На велосипедах они, конечно, в такую погоду не поехали – пошли пешком. По дороге им никто не встретился – да и ненужно было. Ненужно было никому знать, куда они идут, и где бывают, и что там есть, если выйти из дачного поселка, сильно толкнув высокую – в два их роста – калитку из чугунных прутьев. Несмазанные петли скрипели и постукивали, калитка медленно открывалась, заставляя их задержаться – всего на несколько мгновений, застыть на месте, когда уже виден лес, и тропинка, считай, уже началась, уже почти у них под ногами, и они, на самом-то деле, уже шагают по ней, уже идут среди деревьев. И потом, после того, как калитка, наконец, выпускала их, это было как будто они спешат за самими собой, только что скрывшимися из виду, всегда бывшими здесь секунды назад, за двумя детьми в осенних куртках: у Андрея – синяя, у Тани – желтая.
Они проходили мимо развалившегося муравейника, в котором прошлым летом снова появились муравьи, но мало; потом шли вдоль просеки; за просекой тропинка разветвлялась, забиралась под мокрую траву, терялась среди луж и глинистых проплешин, как ящерица-хамелеон.
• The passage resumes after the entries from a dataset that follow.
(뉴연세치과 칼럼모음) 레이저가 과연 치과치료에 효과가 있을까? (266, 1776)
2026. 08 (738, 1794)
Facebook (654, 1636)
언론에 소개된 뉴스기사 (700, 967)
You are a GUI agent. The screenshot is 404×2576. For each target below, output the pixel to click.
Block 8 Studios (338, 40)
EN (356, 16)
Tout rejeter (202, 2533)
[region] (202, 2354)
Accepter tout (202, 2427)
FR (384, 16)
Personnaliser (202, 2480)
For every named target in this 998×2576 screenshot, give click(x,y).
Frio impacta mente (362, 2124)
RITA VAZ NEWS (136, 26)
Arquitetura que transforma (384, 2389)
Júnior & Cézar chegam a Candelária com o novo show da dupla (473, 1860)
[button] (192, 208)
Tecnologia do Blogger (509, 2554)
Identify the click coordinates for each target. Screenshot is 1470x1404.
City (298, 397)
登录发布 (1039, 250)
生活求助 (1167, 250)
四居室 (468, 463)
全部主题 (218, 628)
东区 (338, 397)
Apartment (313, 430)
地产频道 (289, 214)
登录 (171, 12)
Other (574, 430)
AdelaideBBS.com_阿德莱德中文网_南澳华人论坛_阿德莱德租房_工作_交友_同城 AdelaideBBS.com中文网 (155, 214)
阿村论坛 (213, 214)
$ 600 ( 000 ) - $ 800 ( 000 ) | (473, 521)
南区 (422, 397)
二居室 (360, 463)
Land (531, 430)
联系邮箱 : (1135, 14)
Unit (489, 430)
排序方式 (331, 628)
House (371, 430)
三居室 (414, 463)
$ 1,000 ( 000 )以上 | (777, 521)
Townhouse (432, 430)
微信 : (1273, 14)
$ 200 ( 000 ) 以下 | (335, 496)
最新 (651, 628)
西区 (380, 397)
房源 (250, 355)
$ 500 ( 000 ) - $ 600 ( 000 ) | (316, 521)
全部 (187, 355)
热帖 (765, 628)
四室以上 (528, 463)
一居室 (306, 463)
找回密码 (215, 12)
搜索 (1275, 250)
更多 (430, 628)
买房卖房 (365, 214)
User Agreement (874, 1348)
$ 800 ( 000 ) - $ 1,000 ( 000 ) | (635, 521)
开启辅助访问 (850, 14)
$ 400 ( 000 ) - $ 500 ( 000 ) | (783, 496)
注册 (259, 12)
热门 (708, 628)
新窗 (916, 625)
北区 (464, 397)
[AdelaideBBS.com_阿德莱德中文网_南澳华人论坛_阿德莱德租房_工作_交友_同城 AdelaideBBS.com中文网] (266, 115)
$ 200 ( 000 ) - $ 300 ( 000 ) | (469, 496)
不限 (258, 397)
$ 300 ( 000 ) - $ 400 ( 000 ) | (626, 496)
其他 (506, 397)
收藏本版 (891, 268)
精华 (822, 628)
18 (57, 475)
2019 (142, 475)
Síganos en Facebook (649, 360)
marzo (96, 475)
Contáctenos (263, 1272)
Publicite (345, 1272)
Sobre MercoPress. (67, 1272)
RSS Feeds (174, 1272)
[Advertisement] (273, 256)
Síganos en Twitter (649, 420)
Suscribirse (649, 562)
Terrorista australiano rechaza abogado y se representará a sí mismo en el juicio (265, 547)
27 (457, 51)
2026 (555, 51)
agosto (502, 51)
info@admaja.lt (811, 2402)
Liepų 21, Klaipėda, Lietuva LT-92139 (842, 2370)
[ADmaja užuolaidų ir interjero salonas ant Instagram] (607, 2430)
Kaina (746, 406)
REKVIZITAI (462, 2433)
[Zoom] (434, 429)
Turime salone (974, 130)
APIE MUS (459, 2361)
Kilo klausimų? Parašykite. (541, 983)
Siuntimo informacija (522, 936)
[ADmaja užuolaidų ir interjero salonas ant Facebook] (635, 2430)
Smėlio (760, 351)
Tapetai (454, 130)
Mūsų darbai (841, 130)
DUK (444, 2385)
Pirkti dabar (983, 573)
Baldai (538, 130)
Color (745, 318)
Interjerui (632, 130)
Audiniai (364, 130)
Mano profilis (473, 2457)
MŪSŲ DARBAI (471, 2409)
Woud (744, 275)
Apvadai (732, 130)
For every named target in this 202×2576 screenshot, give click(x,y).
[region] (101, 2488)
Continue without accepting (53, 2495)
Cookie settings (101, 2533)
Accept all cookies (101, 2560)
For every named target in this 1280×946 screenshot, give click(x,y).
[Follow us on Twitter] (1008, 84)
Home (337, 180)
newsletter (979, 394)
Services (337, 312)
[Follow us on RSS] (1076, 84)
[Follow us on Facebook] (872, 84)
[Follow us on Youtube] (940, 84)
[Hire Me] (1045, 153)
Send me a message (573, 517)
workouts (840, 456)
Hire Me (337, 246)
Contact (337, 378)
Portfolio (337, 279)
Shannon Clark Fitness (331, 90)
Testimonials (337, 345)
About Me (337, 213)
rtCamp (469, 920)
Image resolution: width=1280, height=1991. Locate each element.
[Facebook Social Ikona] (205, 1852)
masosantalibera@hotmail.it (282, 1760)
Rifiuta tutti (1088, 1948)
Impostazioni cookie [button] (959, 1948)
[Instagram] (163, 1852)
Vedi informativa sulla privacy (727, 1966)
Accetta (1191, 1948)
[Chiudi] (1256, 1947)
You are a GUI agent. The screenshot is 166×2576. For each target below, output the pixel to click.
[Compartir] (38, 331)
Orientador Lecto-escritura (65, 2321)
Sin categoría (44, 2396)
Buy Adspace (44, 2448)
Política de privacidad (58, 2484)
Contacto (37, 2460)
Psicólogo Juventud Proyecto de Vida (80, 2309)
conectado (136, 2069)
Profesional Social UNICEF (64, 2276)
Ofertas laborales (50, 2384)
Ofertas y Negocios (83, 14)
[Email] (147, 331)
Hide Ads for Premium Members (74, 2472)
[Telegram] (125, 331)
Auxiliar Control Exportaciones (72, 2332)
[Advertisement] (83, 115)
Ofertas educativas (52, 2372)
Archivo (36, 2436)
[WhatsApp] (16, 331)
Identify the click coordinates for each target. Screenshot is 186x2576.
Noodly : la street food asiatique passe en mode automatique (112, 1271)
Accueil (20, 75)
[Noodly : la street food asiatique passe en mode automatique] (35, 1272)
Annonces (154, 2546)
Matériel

Но она им была уже не нужна. Оставалось пройти сквозь еловую рощу, а потом – подняться на железнодорожную насыпь. На насыпи воздух был другим – неподвижным, подрагивающим; и привычное его свойство – обозначать расстояние так, чтобы все происходящее не случалось в одной точке пространства – тут ослабевало, почти что сходило на нет. Казалось, что стоит только приглядеться, и можно будет увидеть, как в тысячах километров от них зажигается сигнал семафора, а мчащийся где-то поезд вот-вот окажется рядом с ними, пронесется мимо. И это происходило – поезд появлялся вдалеке и сразу же настигал их. Они соскальзывали по щебневому склону – но не до земли – и смотрели, как надвинувшиеся вагоны, поравнявшись с ними, теряют объем, превращаются в бесцветную ленту, рассекающую воздух со свистом и грохотом. И там, за этой лентой, было то, что не случилось с ними, но находилось вблизи, всего в нескольких шагах. Именно это они пытались рассмотреть, именно туда взгляд не мог проникнуть. А потом лента вдруг обрывалась, грохот – почти мгновенно – стихал, и ничего такого за насыпью не было. Они пересекали ее; снова оказывались в лесу. Идти оставалось несколько минут.